Papa a Santa Marta: non c’è vera umiltà senza umiliazione
Debora Donnini-Città del Vaticano
“Non c’è vera umiltà senza umiliazione”. E’ il cuore dell’omelia di Papa Francesco stamani alla Messa a Casa Santa Marta. Una riflessione che parte dalla figura del re Davide , al centro della Prima Lettura odierna.
Il grande Davide era anche un peccatore
Davide infatti è “un grande”: aveva vinto il filisteo, aveva “un’anima nobile” perché per due volte avrebbe potuto uccidere Saul e non l’aveva fatto ma anche un peccatore, aveva “peccati grossi” : “quello dell’adulterio e dell’assassinio di Uria", il marito di Betsabea, “quello del censimento”. Eppure – nota Francesco – la Chiesa lo venera come santo “perché si è lasciato trasformare dal Signore, si è lasciato perdonare”, si è pentito, e per “quella capacità non tanto facile di riconoscere di essere peccatore: ‘Sono peccatore’”.
Davide umiliato
In particolare la Prima Lettura è incentrata sull’umiliazione di Davide: suo figlio Assalonne “fa la rivoluzione contro di lui”. Proprio lui, il figlio, “uscito dalle mie viscere”. In quel momento Davide non pensa “alla propria pelle” ma a salvare il popolo, il Tempio, l’Arca. E fugge: “ un gesto che sembra da codardo ma è coraggioso”, sottolinea il Papa . Piangeva, camminando con il capo coperto e i piedi scalzi.

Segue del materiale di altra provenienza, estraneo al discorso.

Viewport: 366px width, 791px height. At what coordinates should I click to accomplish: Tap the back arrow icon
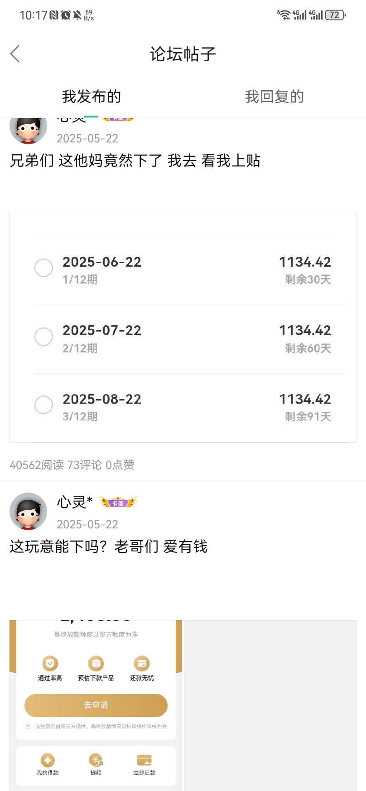click(15, 54)
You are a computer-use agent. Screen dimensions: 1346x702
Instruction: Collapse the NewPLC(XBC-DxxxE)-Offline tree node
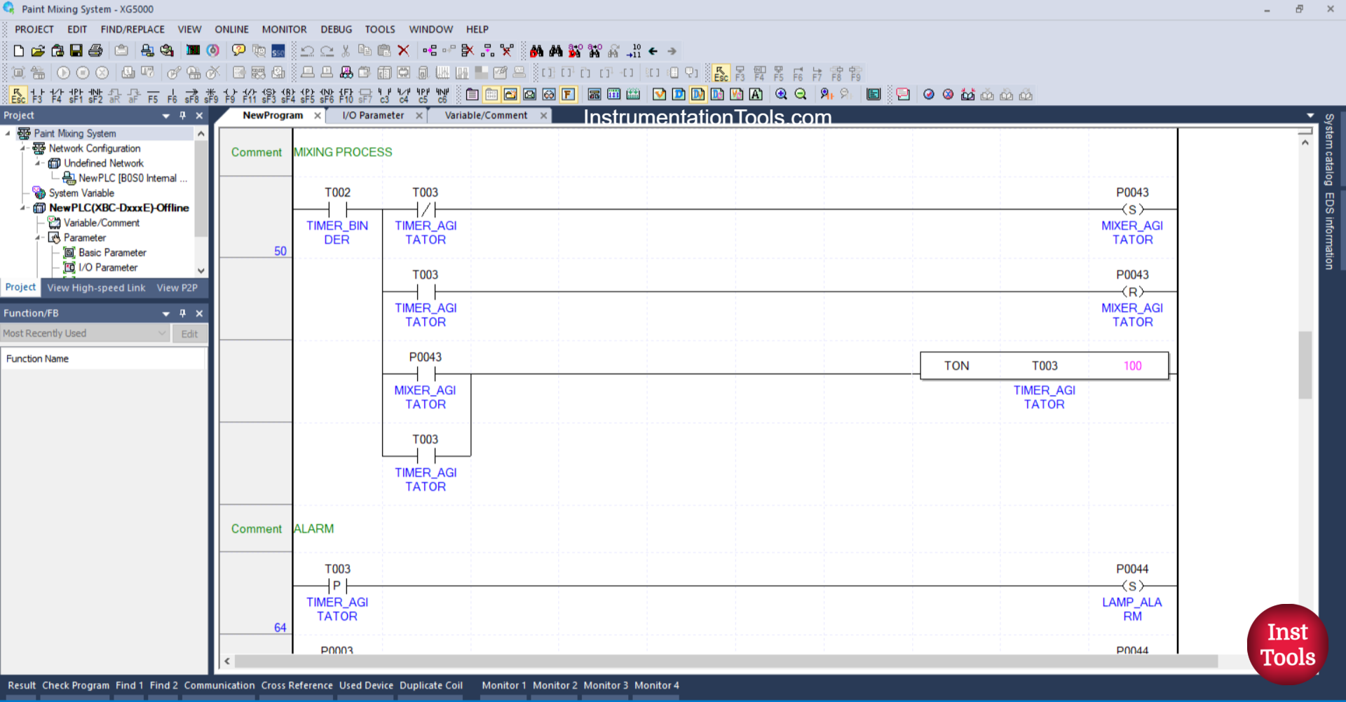coord(22,207)
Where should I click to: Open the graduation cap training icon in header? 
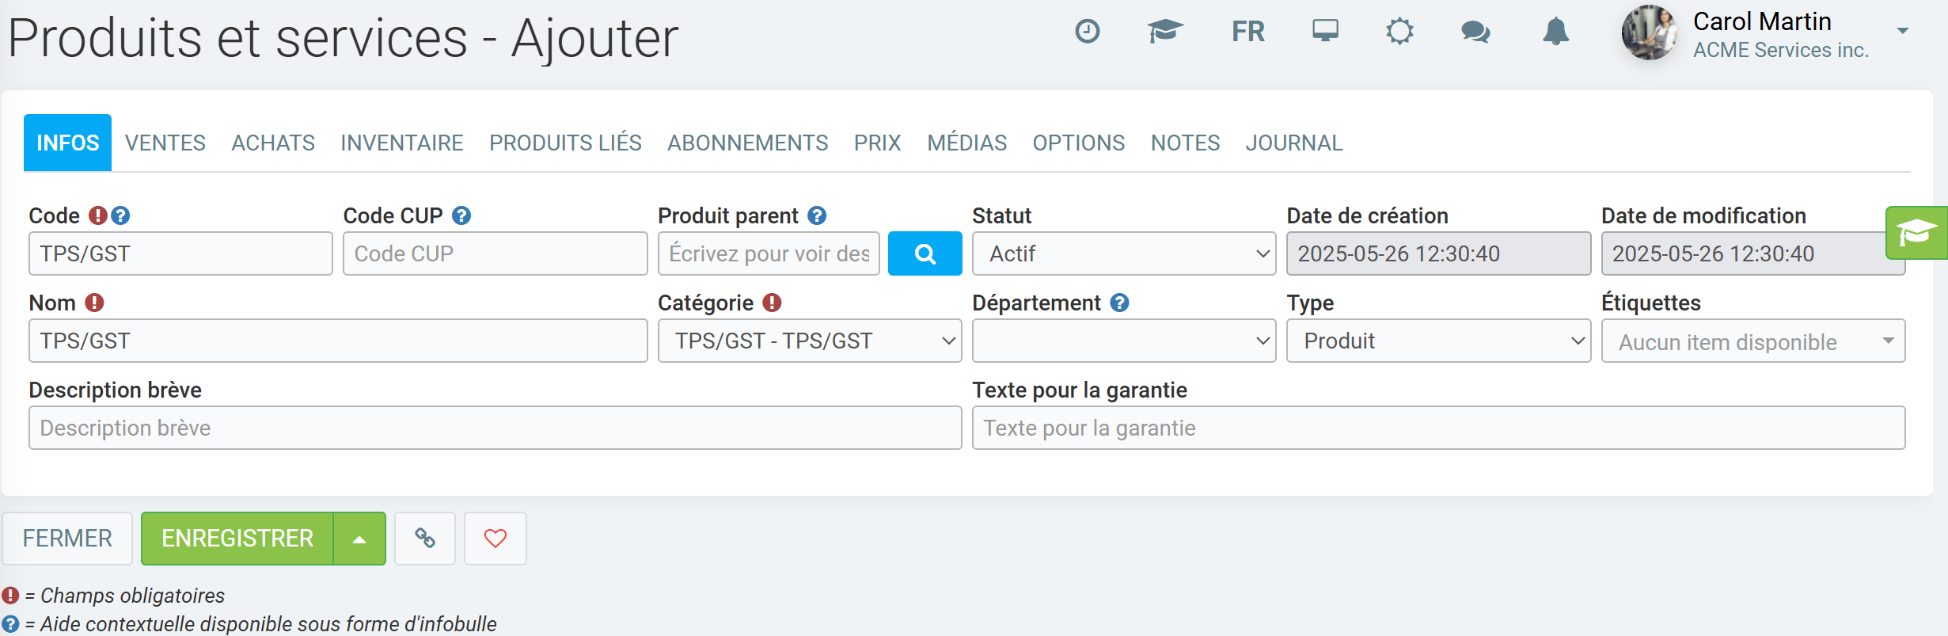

Davide si lascia insultare
Ma il grande Davide viene anche umiliato non solo con la sconfitta e la fuga ma anche con l’insulto. Durante la fuga, un uomo, Simeì, lo insulta dicendogli che il Signore aveva fatto ricadere su di lui tutto sangue della casa di Saul - “al posto del quale regni” - e messo il regno nelle mani di suo figlio Assalonne: “eccoti nella tua rovina – affermava - perché sei un sanguinario”. Davide lo lascia fare nonostante i suoi volessero difenderlo: “E’ il Signore che ispira di insultarmi”, forse “questo insulto commuoverà il cuore del Signore e mi benedirà”.
L'umiltà prêt-à-porter non salva
“Davide saliva l’erta degli ulivi”, dice ancora la Parola. Questa – nota il Papa - è profezia di Gesù che sale il Calvario per dare la vita: insultato, lasciato da parte. Il riferimento è proprio all’umiltà di Gesù.
Alle volte, noi pensiamo che l’umiltà è andare tranquilli, andare forse a testa bassa guardando il pavimento … ma anche i maiali camminano a testa bassa: questa non è umiltà. Questa è quell’umiltà finta, prêt-à-porter, che non salva né custodisce il cuore. E’ buono che noi pensiamo questo: non c’è vera umiltà senza umiliazione, e se tu non sei capace di tollerare, di portare sulle spalle un’umiliazione, tu non sei umile: fai finta, ma non lo sei.
La strada è portare le umiliazioni in speranza
Davide carica sulle sue spalle i propri peccati. “Davide è Santo; Gesù, con la santità di Dio, è proprio Santo”, dice il Papa e aggiunge: “Davide è peccatore, Gesù è peccatore ma con i nostri peccati. Ma tutti e due, umiliati”.
Sempre c’è la tentazione di lottare contro quello che ci calunnia, contro quello che ci fa l’umiliazione, che ci fa passare vergogna, come questo Simeì. E Davide dice: “No”. Il Signore dice: “No”. Quella non è la strada. La strada è quella di Gesù, profetizzata da Davide: portare le umiliazioni. “Forse il Signore guarderà alla mia afflizione e mi renderà il bene in cambio della maledizione di oggi”: portare le umiliazioni in speranza.
Non c'è umiltà senza umiliazione
Francesco però avverte che l’umiltà non è giustificarsi subito di fronte all’offesa, cercando di sembrare buono: “se non sai vivere una umiliazione, tu non sei umile”, ammonisce. “Questa è la regola d’oro”.
Chiediamo al Signore la grazia dell’umiltà, ma con umiliazioni. C’era quella suora che diceva: “Io sono umile, sì, ma umiliata, mai!”. No, no! Non c’è umiltà senza umiliazione. Chiediamo questa grazia. E anche, se qualcuno è coraggioso, può chiedere – come ci insegna Sant’Ignazio – può chiedere al Signore che gli invii umiliazioni, per assomigliare di più al Signore.